Pier bleibt auch im 19. Jahrhundert überwiegend landwirtschaftlich geprägt. Arbeiter, die in der Industrie der Umgebung beschäftigt sind, müssen teils lange Fußwege in Kauf nehmen. 1903 siedelt sich die Lumpensortieranstalt A. Heymann in Pier an, neben der schon bestehenden Brauerei Wirtz für lange Zeit der einzige größere Arbeitgeber im Ort.
1908 wird Pier der Endpunkt der Straßenbahnlinie von Düren, die sowohl den Personen- als auch den Güterverkehr bedient. 1927 wird die Strecke bis Inden erweitert. 1965 wird der Personenverkehr auf Busverkehr umgestellt, der Güterverkehr eingestellt, die Gleise abgebaut.
Die Stromversorgung des Dorfes beginnt 1908, eine Wasserleitung wird erst zwischen 1939 und 1941 gebaut.
Der 2. Weltkrieg, ausgelöst durch den Größenwahn des Nazi-Regimes, fordert einen hohen Blutzoll. Im Konzentrationslager wurde ein Pierer Einwohner ermordet, der Anhänger der kommunistischen Partei war. Die noch in Pier lebenden Angehörigen der jüdischen Familie Cahn gelten als verschollen. Weitere Informationen zu den jüdischen Mitbürgern können sie auf der Tafel „N02 Erinnerung an die jüdischen Einwohner“ finden.
Die Kämpfe zwischen den amerikanischen und deutschen Truppen um den Inde- und Rurübergang im Herbst/Winter 1944/45 haben weite Teile der Region in Schutt und Asche versinken lassen. Ganz schlimm ist es in Pier. Dort gibt es bei Kriegsende kein unbeschädigtes Gebäude, der Ort ist beinahe unbewohnbar. Viele Jahre nach Kriegsende sind die zerstörten Häuser wieder aufgebaut und neue Siedlungen entstehen.

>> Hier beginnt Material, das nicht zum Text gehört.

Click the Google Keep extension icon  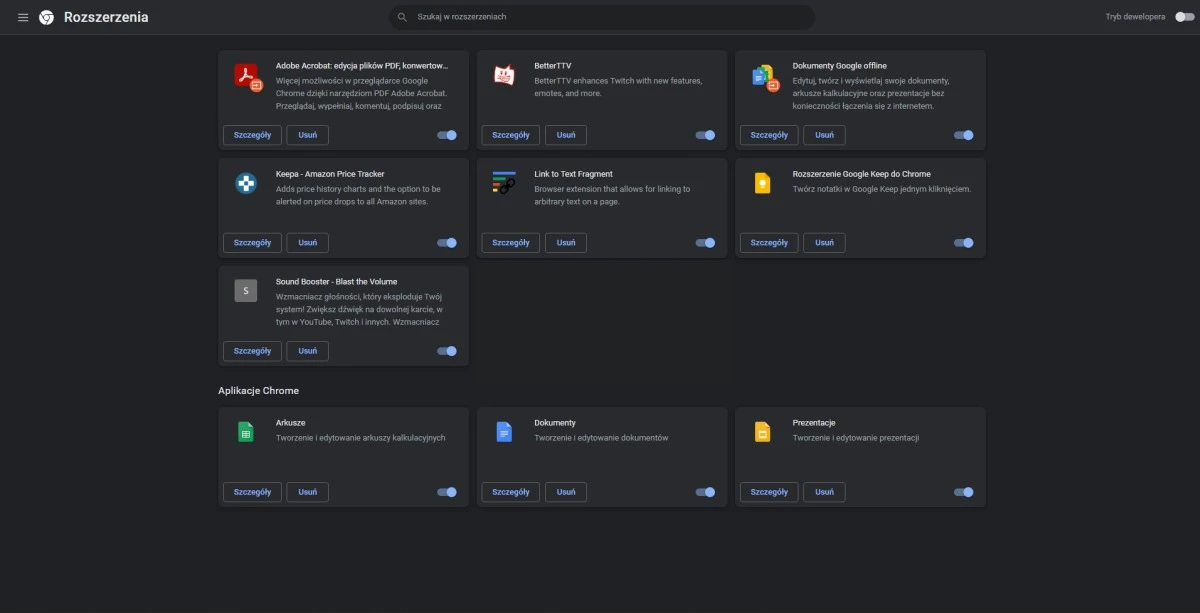coord(762,183)
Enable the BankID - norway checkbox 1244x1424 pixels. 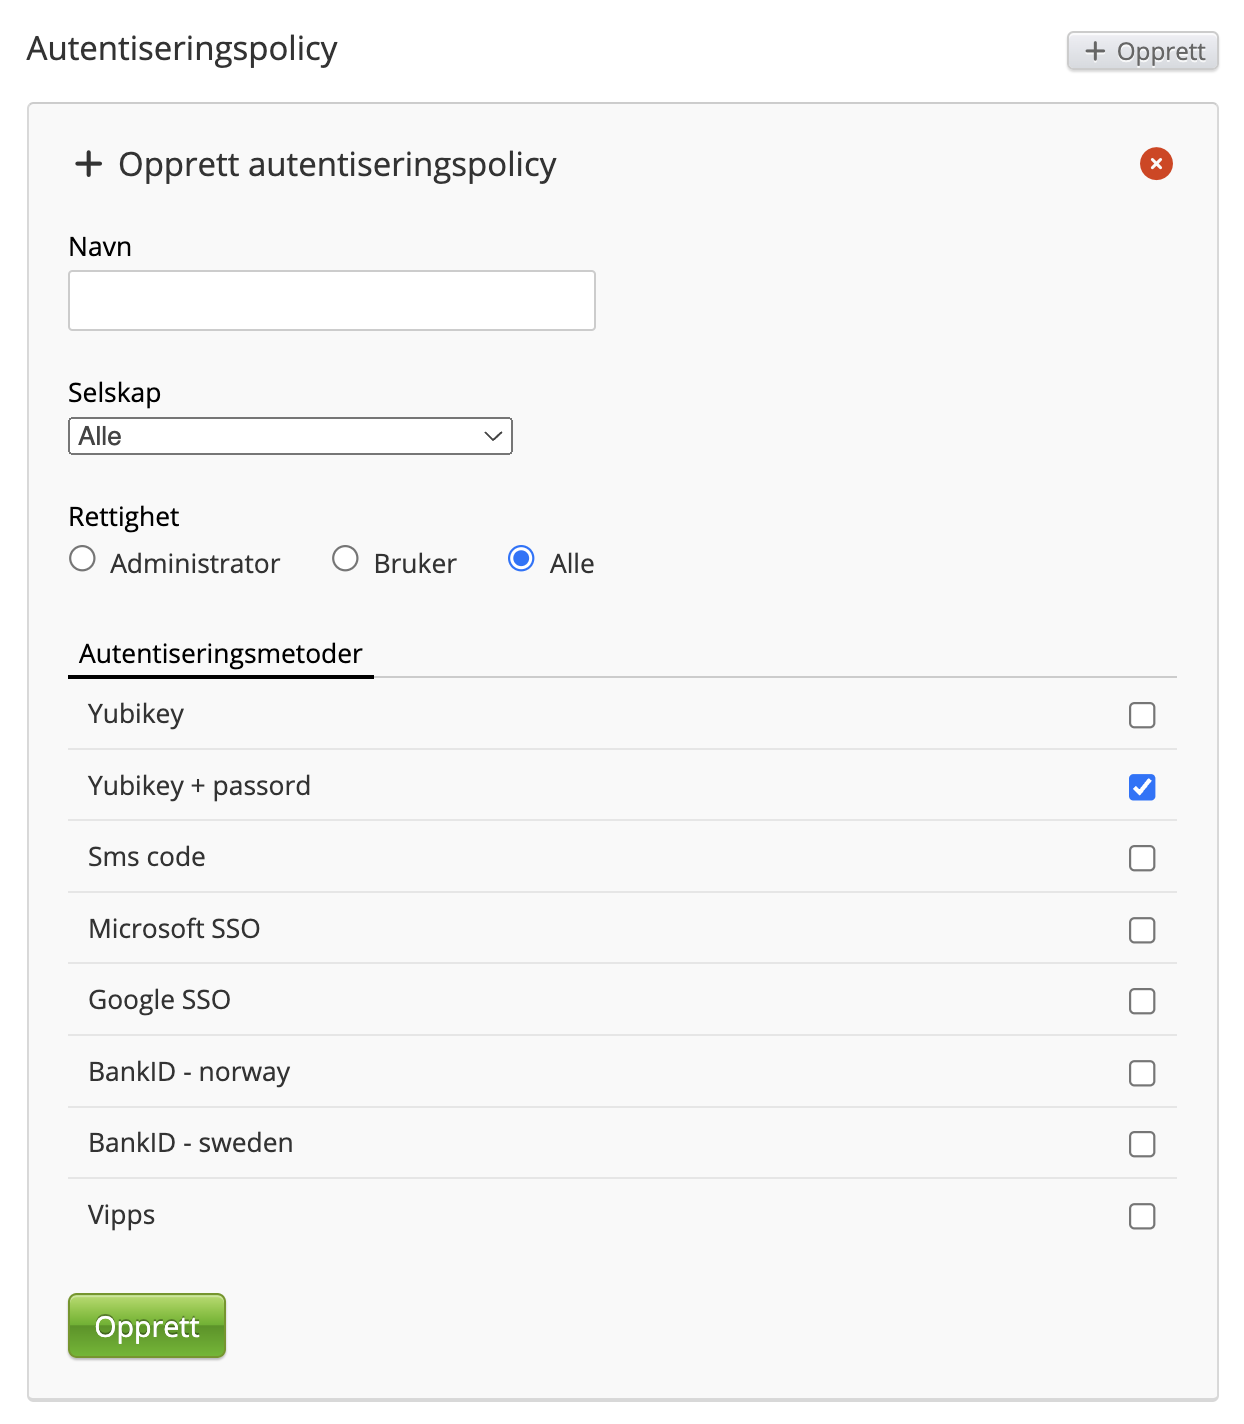tap(1142, 1073)
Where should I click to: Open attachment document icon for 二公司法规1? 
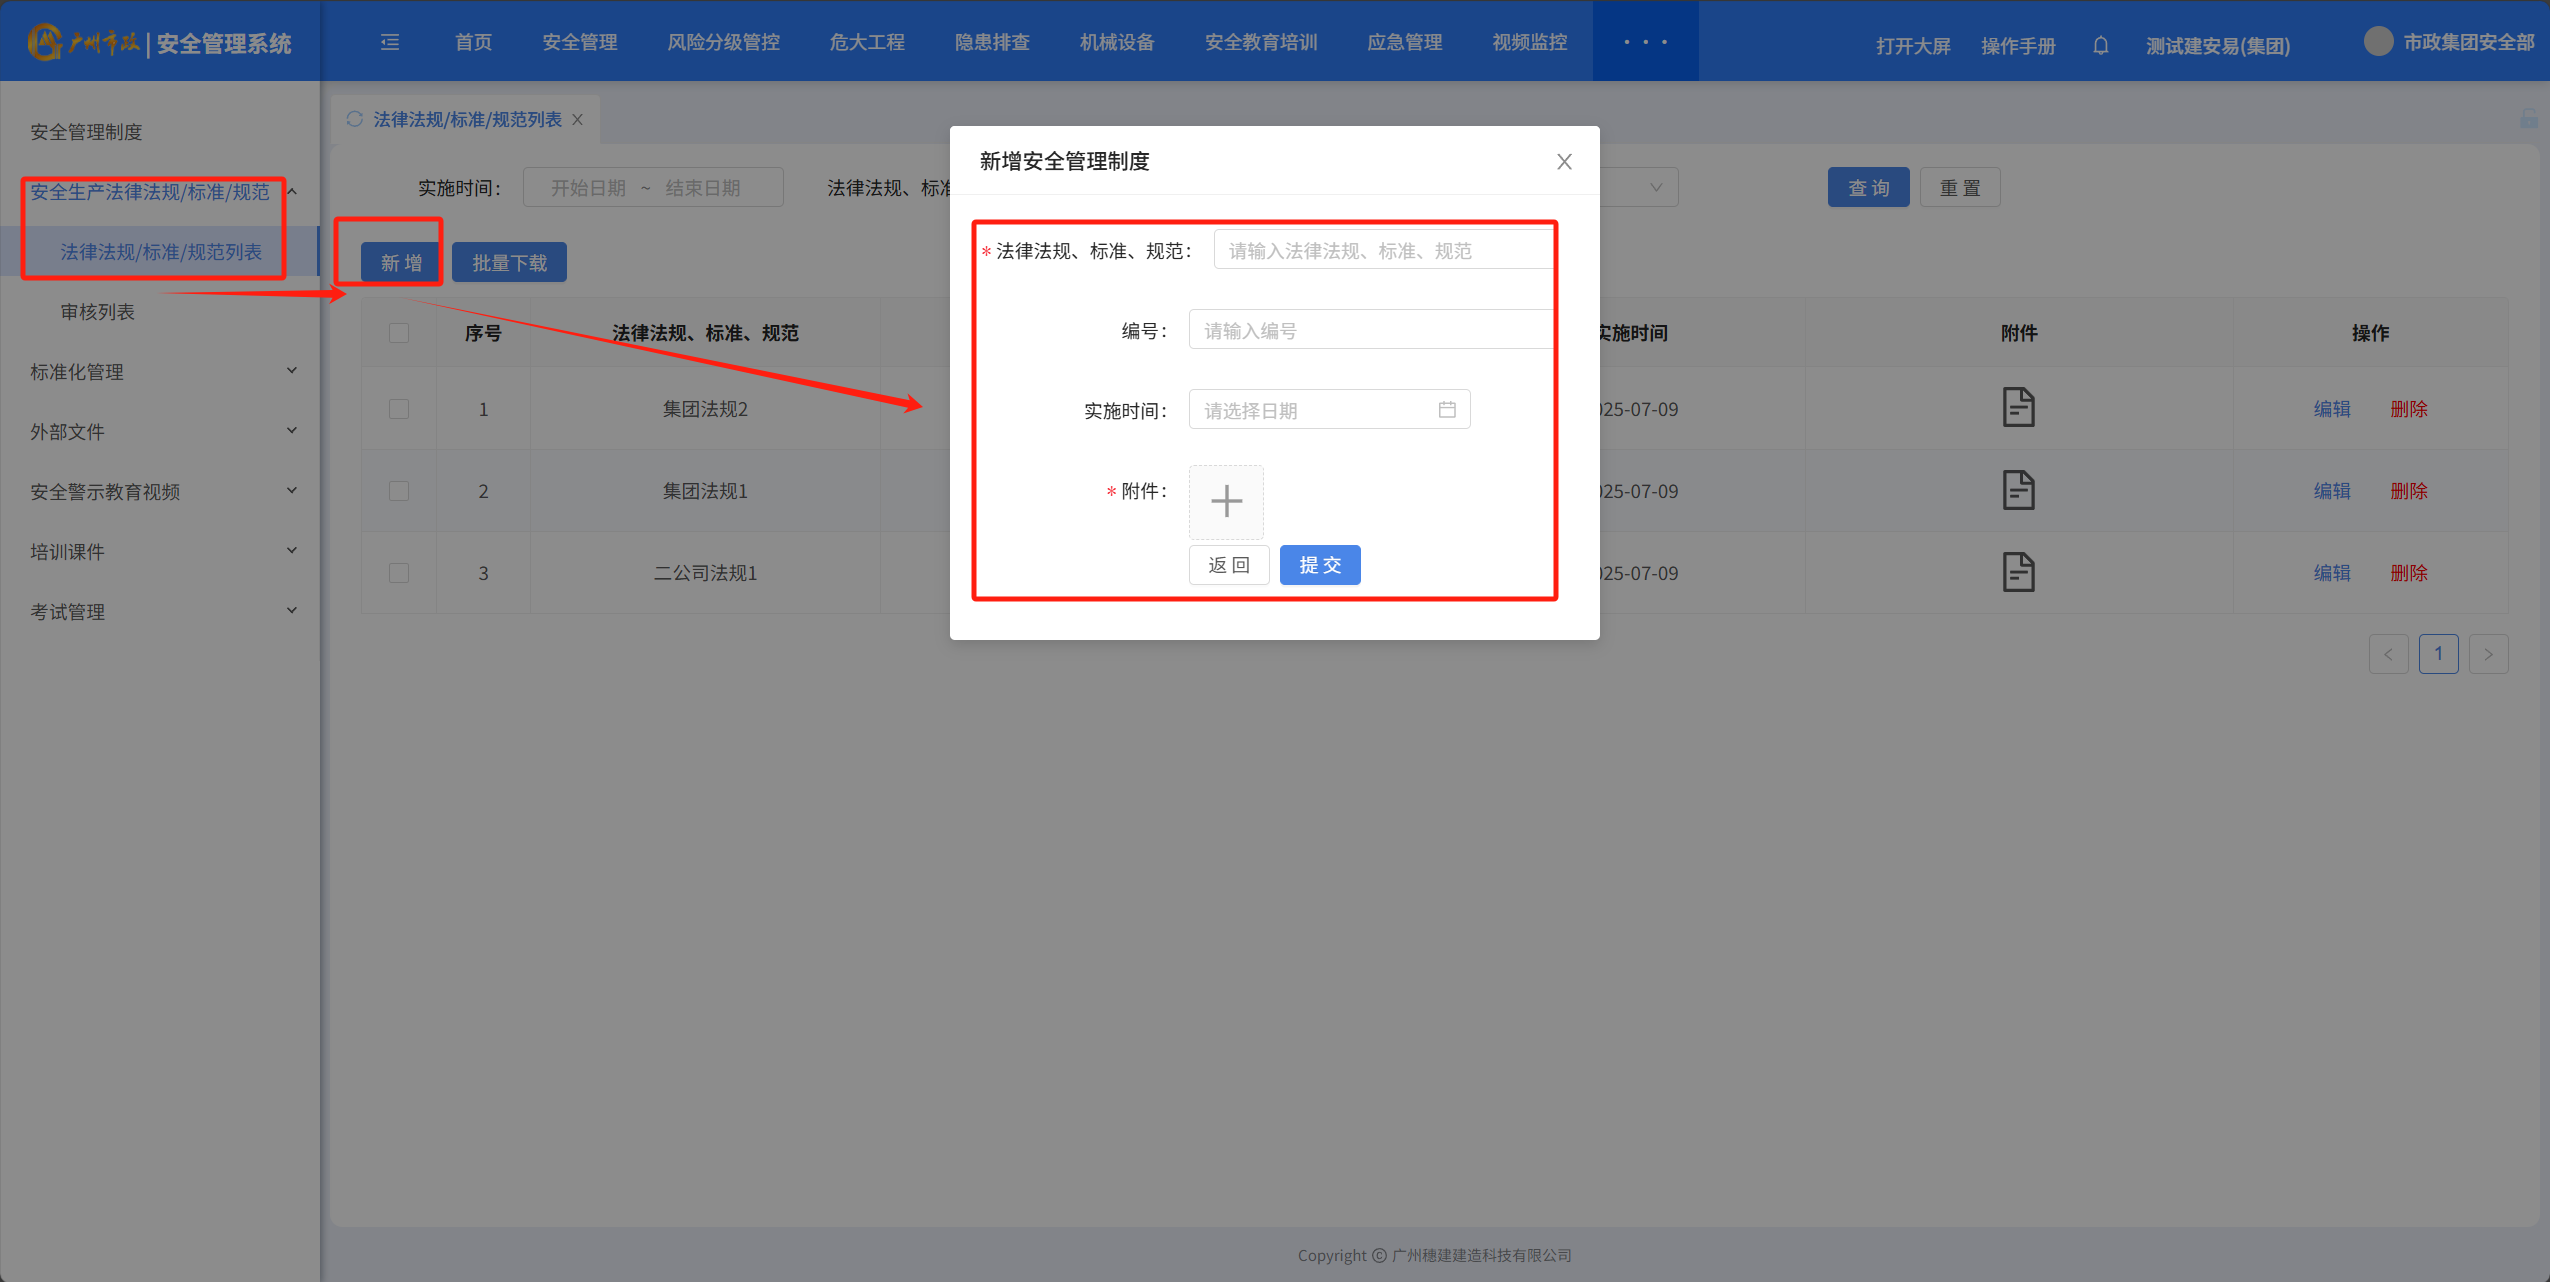[x=2018, y=572]
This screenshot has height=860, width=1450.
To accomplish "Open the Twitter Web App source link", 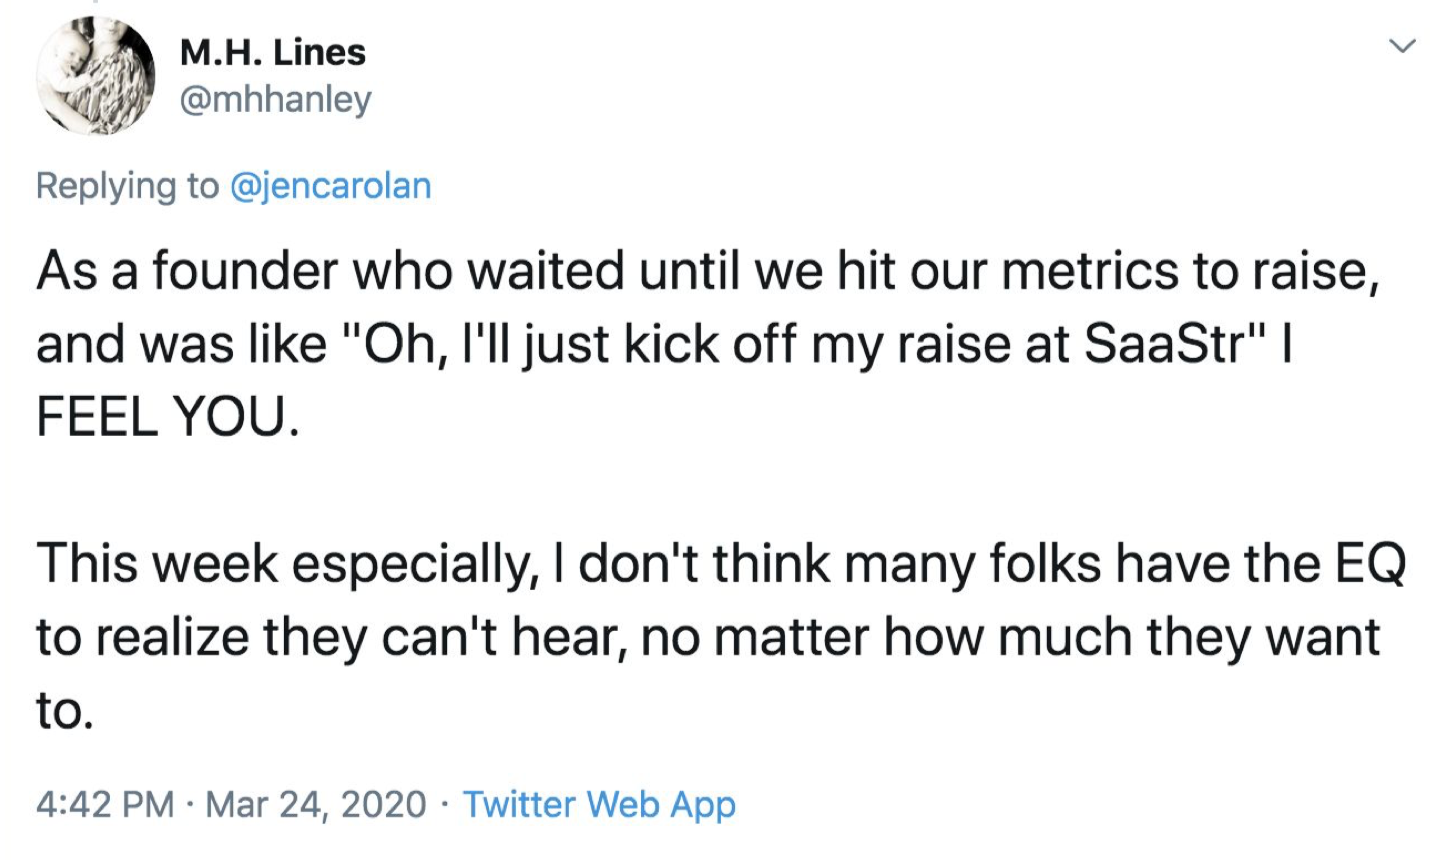I will coord(599,804).
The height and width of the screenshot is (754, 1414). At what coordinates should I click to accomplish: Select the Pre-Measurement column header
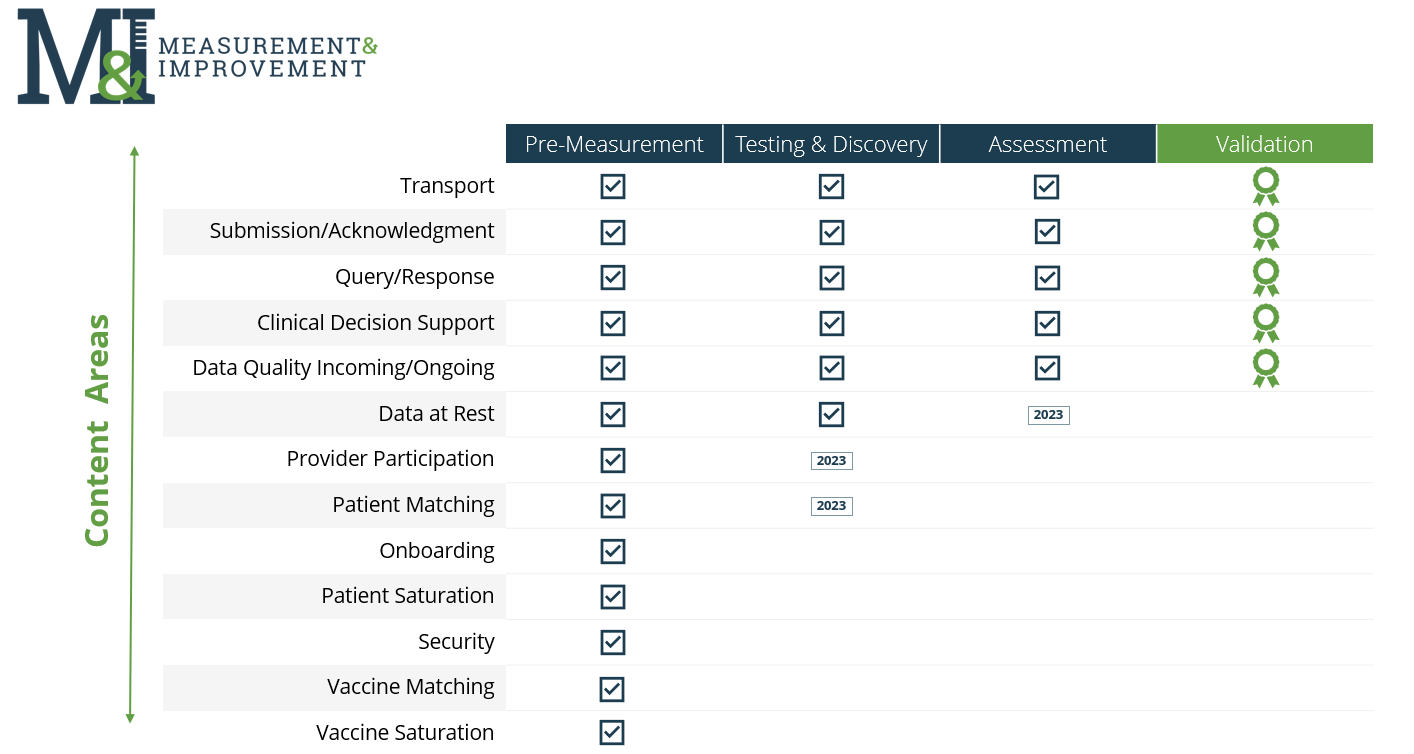click(614, 144)
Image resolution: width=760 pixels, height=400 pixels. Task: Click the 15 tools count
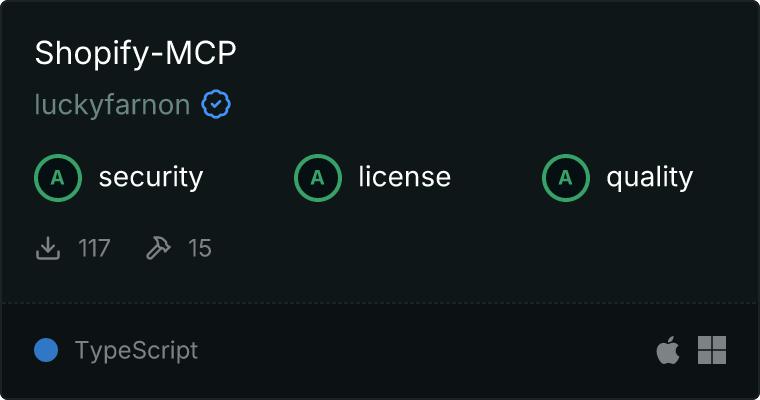[x=200, y=248]
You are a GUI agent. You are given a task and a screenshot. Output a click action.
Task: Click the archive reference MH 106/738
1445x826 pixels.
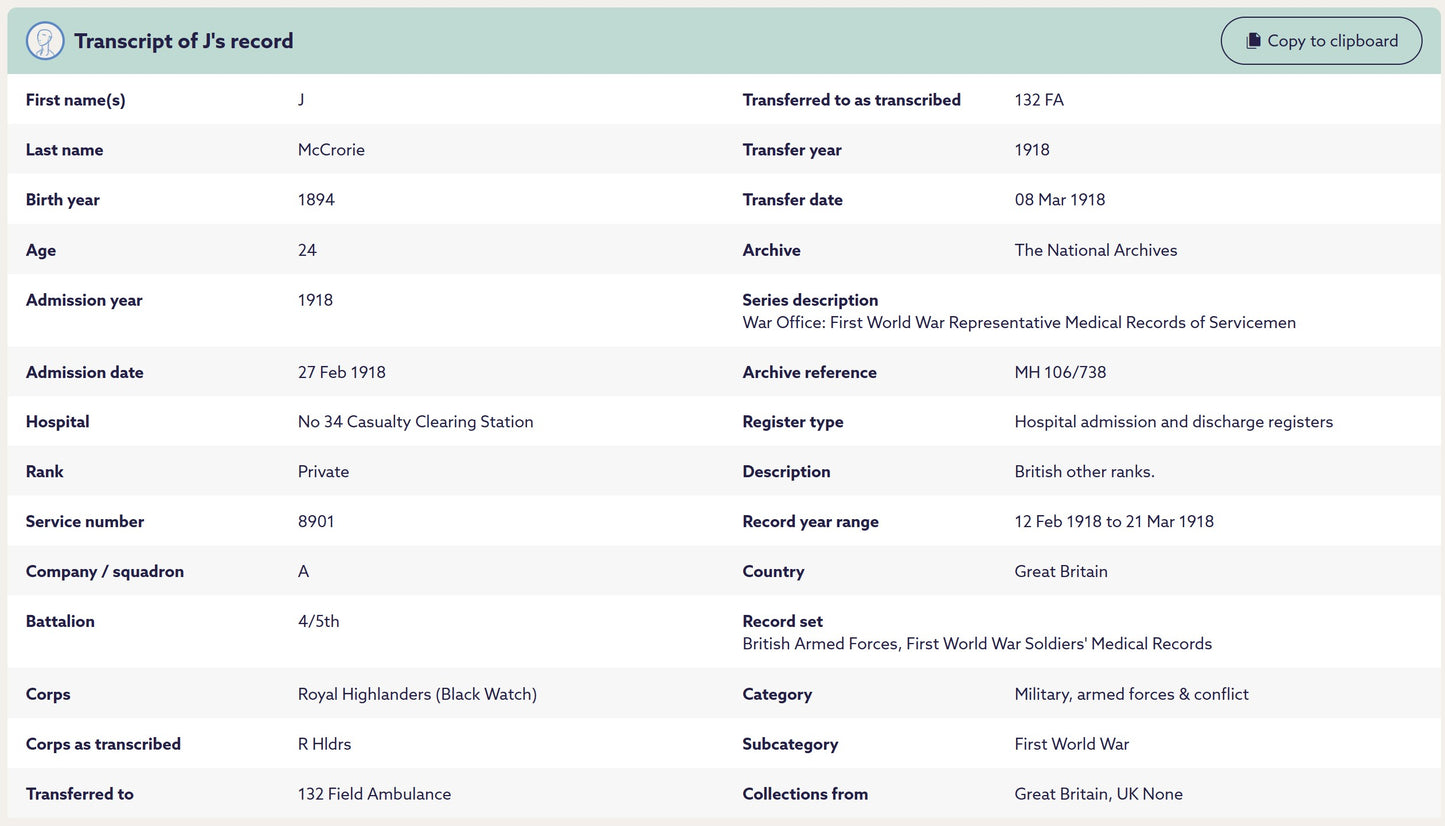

Mitte der 1960er Jahre lassen sich ein Betrieb für Apparatebau und einer für Maschinen- und Stahlbau auf dem brach liegenden Gelände der ehemaligen Lumpensortieranstalt und in deren unmittelbarer Nachbarschaft nieder. Nach 1971 entsteht nördlich der Rur rund um das Baggerloch einer ehemaligen Kiesgrube das Gewerbegebiet Pier.

| März 2005: | Beginn der Umsiedlung |
| Mai 2008: | Letzte Messe in der Pierer Kirche |
| Februar 2012: | Abriss der Kirche |
| September 2013: | Die Umsiedlung ist abgeschlossen |
Das alte Pier gibt es nicht mehr, der Name besteht am Umsiedlungsstandort Langerwehe-Pier als eigenständiger Ortsteil fort.